La pittura di Amina Pedrinolla si caratterizza per un tratto meditativo profondo. Ci offre allo sguardo alcune “nature morte” che sembrano sospese in uno spazio indefinito. Noi possiamo definirle, senza alcuna retorica, metafisiche, perché pur essendo figure di cose oltrepassano lo spessore e la natura delle cose stesse e ci introducono in un territorio silenzioso e trasparente nel quale il pensiero abita sovrano incontrastato.

Amina Pedrinolla usa l’olio e la tempera assieme al pastello di cera, ora su tenero legno di balsa, ora su leggero cartone, e distende spesso sulle sue composizioni un’esile pellicola di vernice, che le trascina ulteriormente al di fuori di un recinto realistico.

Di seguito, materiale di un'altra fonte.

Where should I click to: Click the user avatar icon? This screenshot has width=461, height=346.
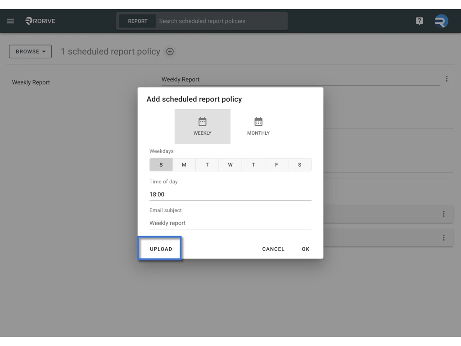[441, 21]
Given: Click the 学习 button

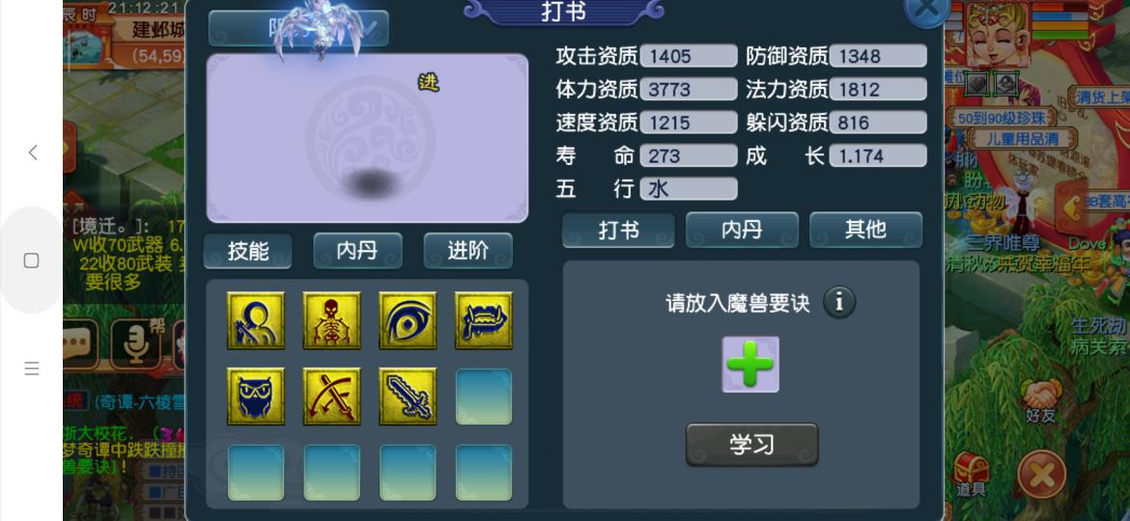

Sono “nature morte” con le quali si può instaurare un intimo colloquio; potremmo assomigliarle a dei palpiti che ci avvertono della vita segreta dentro e fuori di noi, che ci mettono in comunicazione con tutto ciò che pulsa nel mondo. C’è la gentilezza, la lievità di un certo De Pisis dentro le atmosfere di Amina, ma c’è anche una particolare cifra linguistica che sa penetrare negli strati estatici della realtà e ce li consegna come preziose occasioni dello sguardo.